B. Vertical Structure
• The atmosphere can be stratified by a number of characteristics…pressure, temperature, density, composition and/or electrical properties.
1. Density
• As altitude within the atmosphere increases, density decreases.• This is due to the compressibility of atmospheric gases and the mass of the overlying atmosphere
2. Pressure
• At sea level, the atmosphere exerts a pressure of–14.7 psi (pounds/in2)–1013 mb
• As altitude within the atmosphere increases, air pressure decreases…but not at a constant rate.• Pressure falls rapidly near Earth’s surface, but more slowly higher up in the atmosphere.
• Even though pressure and density are closely related, meteorologists reference pressure rather than density due to its ease in measuring.
3. Temperature
• Because air movement is greatly influenced by temperature (and its rate of change), scientists frequently describe the layers of the atmosphere based on changes in temperature
a. The Troposphere
• The lowest of the four temperature based layers of the atmosphere.• Tropos: turn…named based on the turbulent nature of this layer in which overturning frequently occurs.
• In the troposphere, temperature decreases with an increase in altitude.• It is heated by the energy reradiated by the surface of the Earth
• The troposphere is where most of the weather events occur.• It is the shallowest layer, but contains 90% of the mass
• The depth ranges from 8 to 20 km with an average of ~15 km.• It is thicker over the tropics than the polar regions and thicker in the summer than in the winter
b. The Stratosphere
• Strato: layer• Very little weather occurs here other than some of the stronger thunderstorms• Here, temperature increases as altitude increases
• Heating occurs in the upper stratosphere due to the absorption of UV radiation by the ozone layer and in the lower stratosphere by the energy radiated by Earth’s surface
• The stratosphere contains ~19.9% of the total mass of the atmosphere• The ozone layer is found in the stratosphere (20 – 30 km above Earth)

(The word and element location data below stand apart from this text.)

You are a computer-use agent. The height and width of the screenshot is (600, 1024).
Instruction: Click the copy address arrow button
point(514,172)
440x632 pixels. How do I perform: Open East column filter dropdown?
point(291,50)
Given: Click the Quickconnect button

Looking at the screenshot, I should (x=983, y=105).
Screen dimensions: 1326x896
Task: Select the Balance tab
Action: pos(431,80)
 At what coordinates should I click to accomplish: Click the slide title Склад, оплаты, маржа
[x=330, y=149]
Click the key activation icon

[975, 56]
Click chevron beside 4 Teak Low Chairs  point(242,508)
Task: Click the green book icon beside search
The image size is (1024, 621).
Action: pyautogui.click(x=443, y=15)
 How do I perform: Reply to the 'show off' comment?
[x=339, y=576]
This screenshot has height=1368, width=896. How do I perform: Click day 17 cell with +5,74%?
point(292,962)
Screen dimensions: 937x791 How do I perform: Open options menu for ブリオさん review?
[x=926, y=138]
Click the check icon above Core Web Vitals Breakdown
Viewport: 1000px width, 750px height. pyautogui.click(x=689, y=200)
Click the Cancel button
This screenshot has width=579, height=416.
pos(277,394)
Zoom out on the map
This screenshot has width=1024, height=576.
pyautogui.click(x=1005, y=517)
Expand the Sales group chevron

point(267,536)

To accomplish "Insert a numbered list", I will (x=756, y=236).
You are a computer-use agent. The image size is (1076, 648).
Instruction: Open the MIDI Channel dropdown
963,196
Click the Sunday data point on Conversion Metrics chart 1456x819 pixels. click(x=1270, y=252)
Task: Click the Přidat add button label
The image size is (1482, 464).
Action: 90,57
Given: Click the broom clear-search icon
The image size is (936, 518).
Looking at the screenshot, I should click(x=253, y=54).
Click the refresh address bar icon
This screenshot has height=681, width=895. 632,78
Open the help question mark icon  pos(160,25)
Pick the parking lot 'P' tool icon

• The stratosphere has very little water vapor; the decreasing temperature prohibits the vertical movement that creates clouds, so there are few clouds in this layer
• Because of the lack of precipitation in this layer, particulates can remain here for many months. In addition, the strong stratospheric winds distribute these particulates across the globe – greatly impacting global temperatures.
c. The Mesosphere
• The mesosphere extends up to ~80 km above sea level.• Here, temperature decreases as altitude increases
d. The Thermosphere• Here, temperatures increase to values in excess of 1500ºC. Even though these values are high, they do not represent a corresponding heat value. The molecules of air are too spread out to have many effective collisions.
• The thermosphere is the source of atomic oxygen that is needed to create ozone…the high intensity UV radiation photodissociates O2 into two atoms of oxygen
e. The Exosphere
• The exosphere is the outermost layer of the earth’s atmosphere extending from the thermosphere into outer space.
• It extends from approximately 250 - 500 km to approximately 190,000 km (halfway to the moon!!!)
4. By electrical properties
• The Ionosphere.• It extends from the upper mesosphere into the thermosphere
• It contains large numbers of ions (electrically charged particles)
• These ions are formed when electrons are lost as atoms and molecules are blasted by solar energy creating positively charged ions and free electrons
• The ionosphere affects radio communication from satellites; and is responsible for the formation of auroral displays.
• Auroral displays are created when the subatomic particles from the sun are captured by our magnetic field; collisions excite some of the atoms which then emit radiation as the electrons fall back to their lower levels or when ions regain free electrons.